*Directions for this task*
Your job is to transcribe all the records that follow, excluding any pictures.

═══ Material provided ═══

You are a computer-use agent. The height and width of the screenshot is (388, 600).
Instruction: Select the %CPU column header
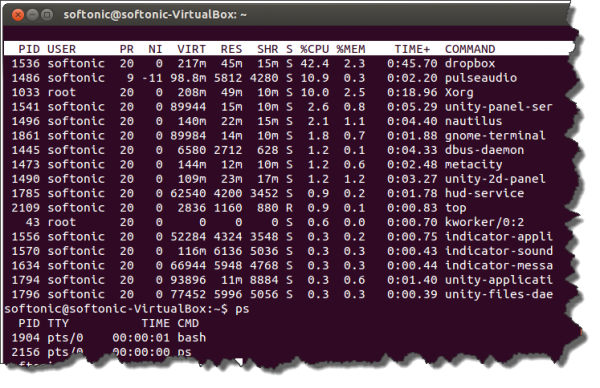(315, 49)
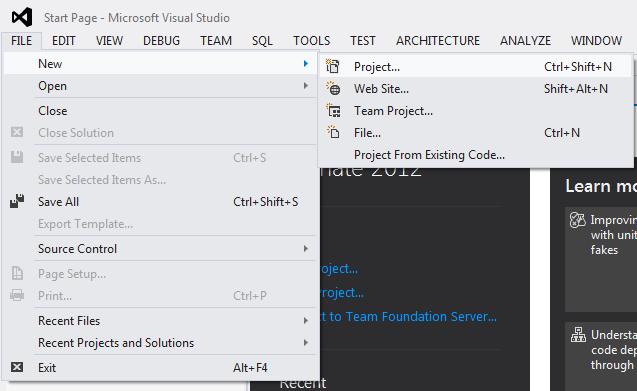Screen dimensions: 637x391
Task: Click the code dependency diagram icon
Action: click(578, 335)
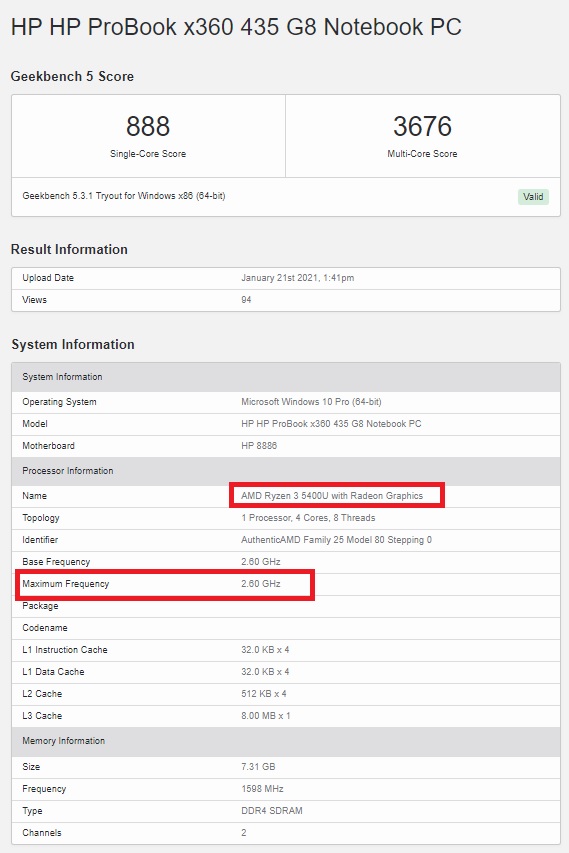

═══

*Reply*
You are a computer-use agent. The height and width of the screenshot is (388, 600).
Instruction: Select the %CPU column header
(315, 49)
Screen dimensions: 637x391
Task: Click the code dependency diagram icon
Action: click(578, 335)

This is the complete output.